There are 19 known occurrences of this plant, all within one Florida county. Eight are on protected land, such as the Lake Wales Ridge Wildlife Area. The other 11 are on private, unprotected land. Their status is not certain, but four of these occurrences are believed extirpated or on the verge of destruction. Remaining stretches of Florida scrub such as that inhabited by the snakeroot are vulnerable to destruction. Much of it has been consumed for development and for agriculture, especially citrus groves. Habitat that remains is in a fragmented condition. In many areas, including some of the protected regions, the land is not properly managed to maintain the natural habitat. The Florida scrub is a fire-prone landscape and many of the plants require fire every few decades to thrive. This snakeroot, for example, requires periodic disturbance such as fire to clear out tall and woody vegetation that grows up around it and blocks the sun. The plant requires wide open habitat for survival, and plants located farther from other shrubs grow more successfully. Fire suppression, which is practiced to prevent property damage, prevents this disturbance and leads to overgrowth of the scrub.
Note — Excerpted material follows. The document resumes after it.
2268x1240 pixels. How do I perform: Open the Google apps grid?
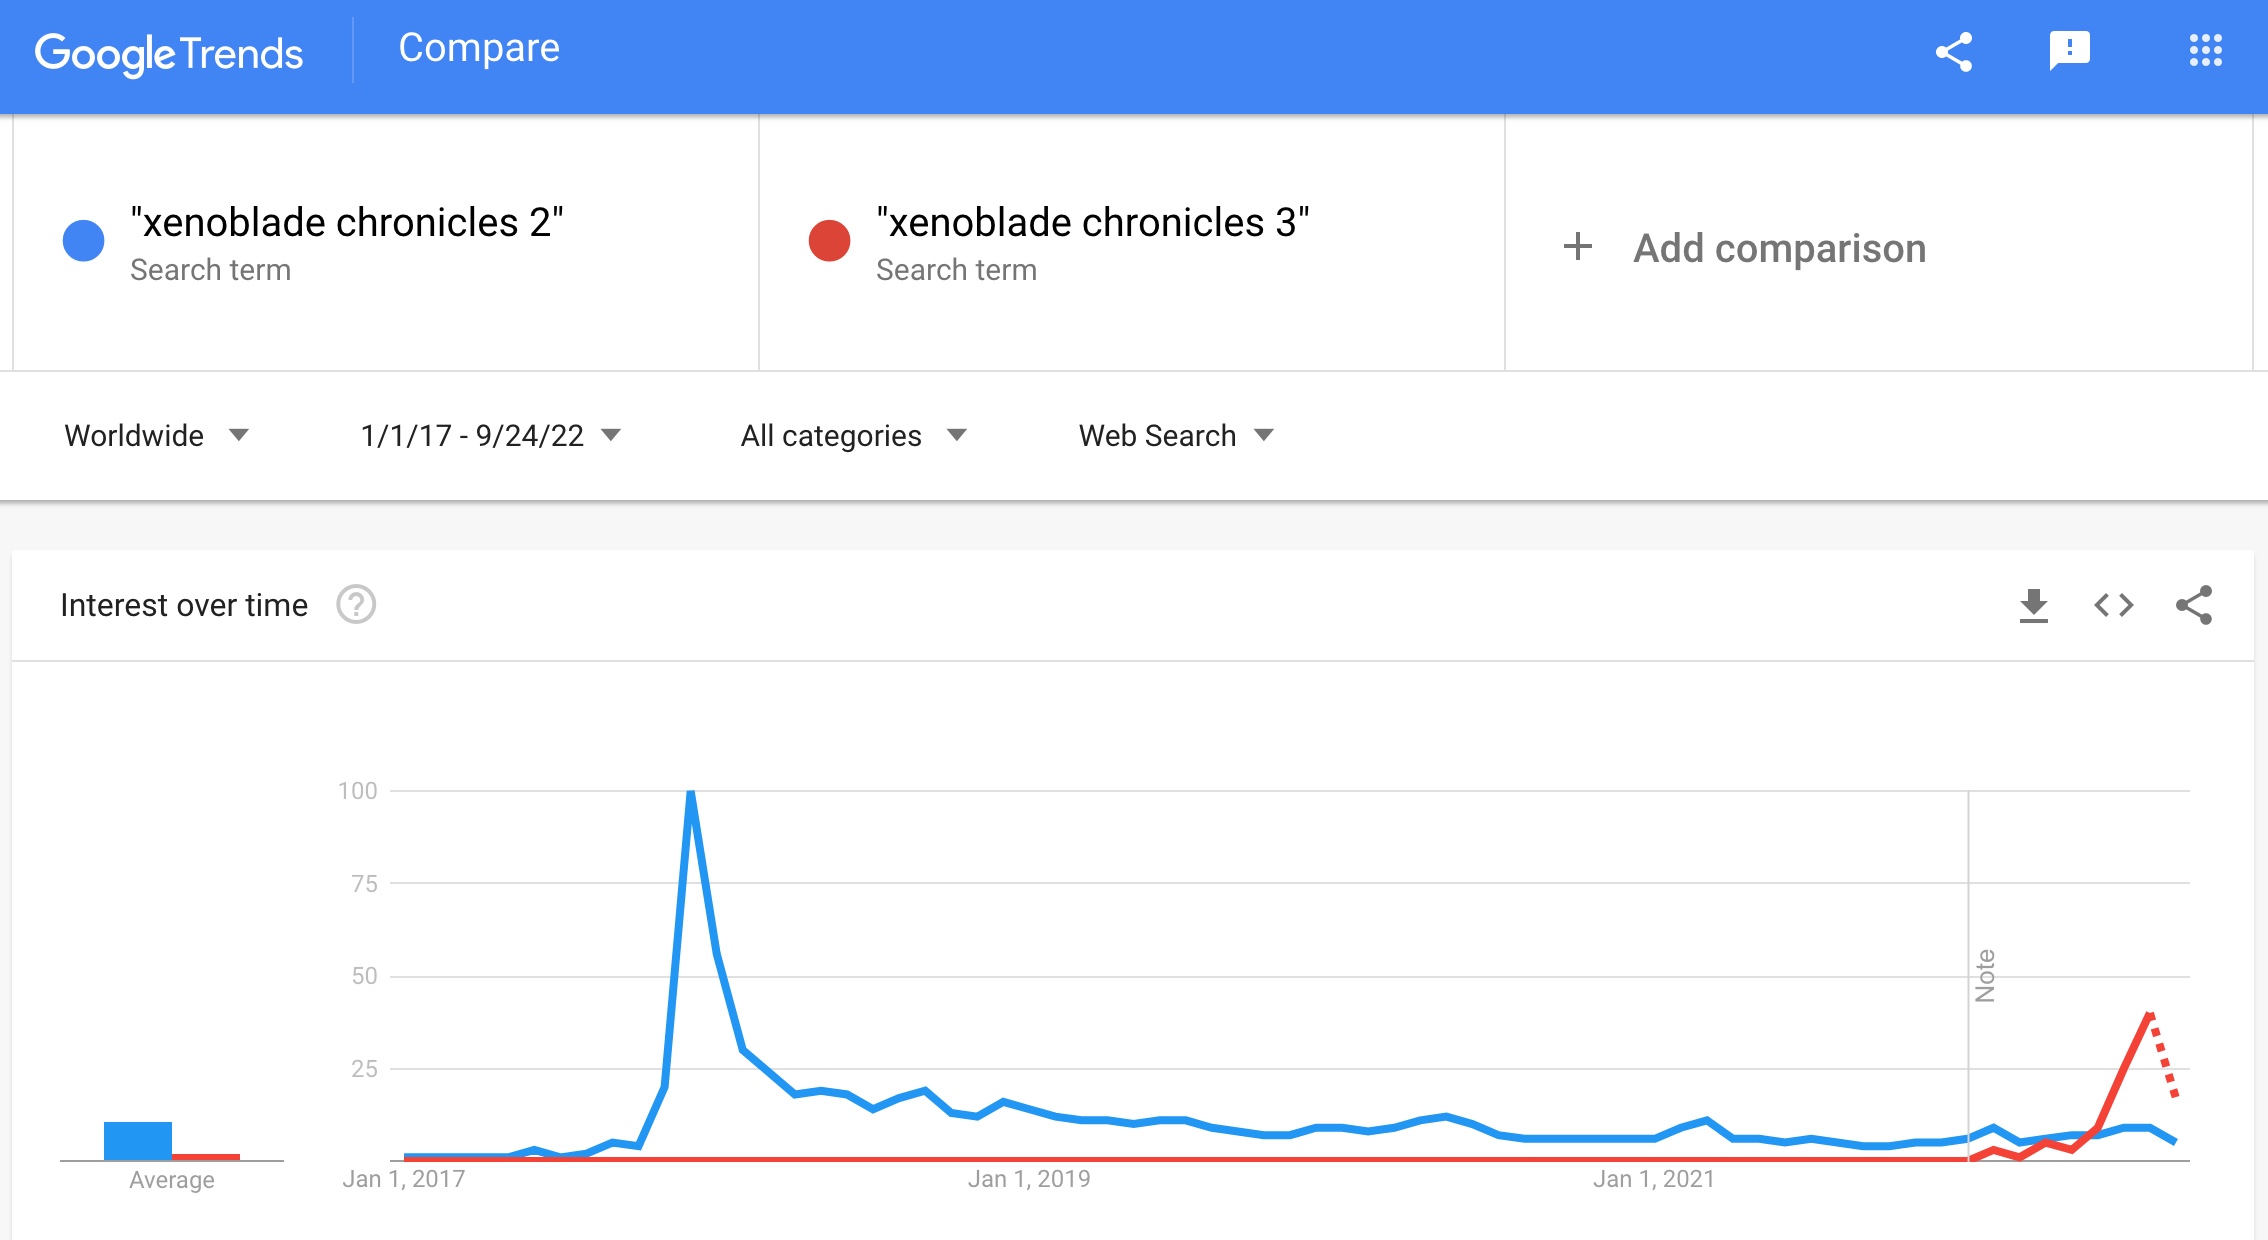pos(2205,50)
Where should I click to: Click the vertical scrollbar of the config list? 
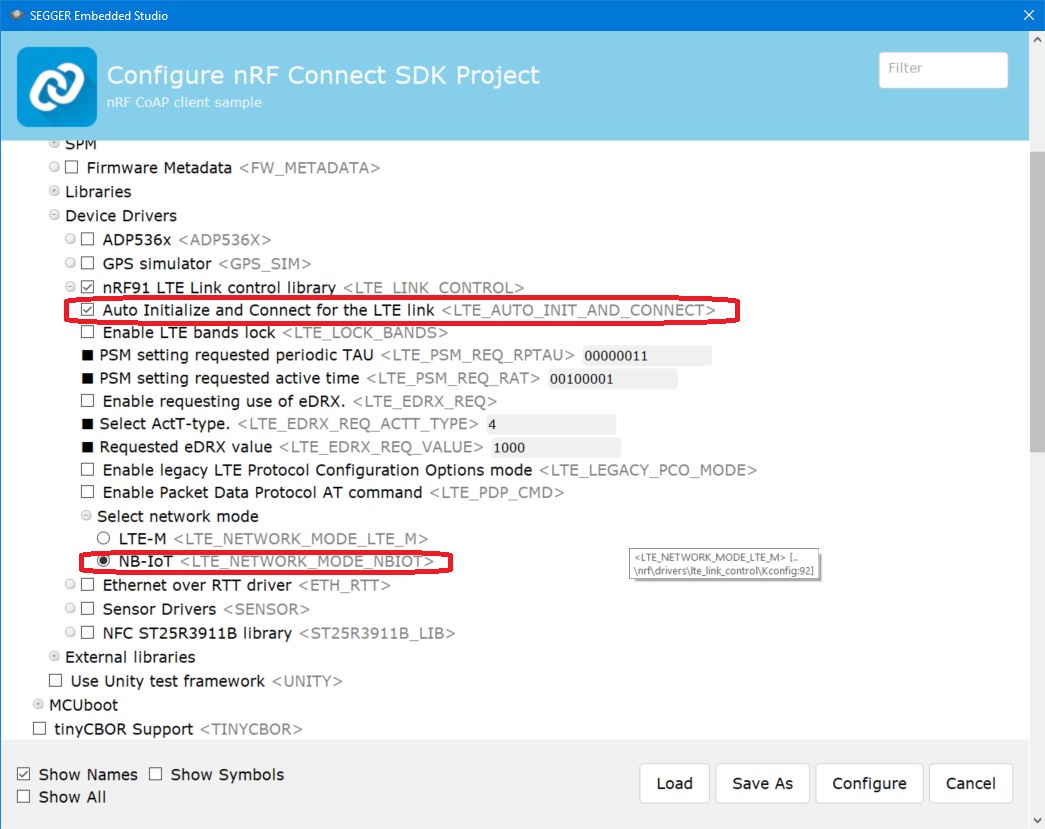(x=1037, y=300)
This species also needs fire in order to germinate, because excessive leaf litter and lichen cover on the ground inhibit this process. The snakeroot population skyrockets after the scrub is burned, and its survival, growth, and fecundity are increased. During fire, the plant is destroyed, but its soil seed bank is exposed for germination, and many seedlings occur. The plant has a limited capacity for dispersal, and most seeds end up in the ground near the parent plant. Germination also may be inhibited by the scrub rosemary, which produces allelopathic compounds.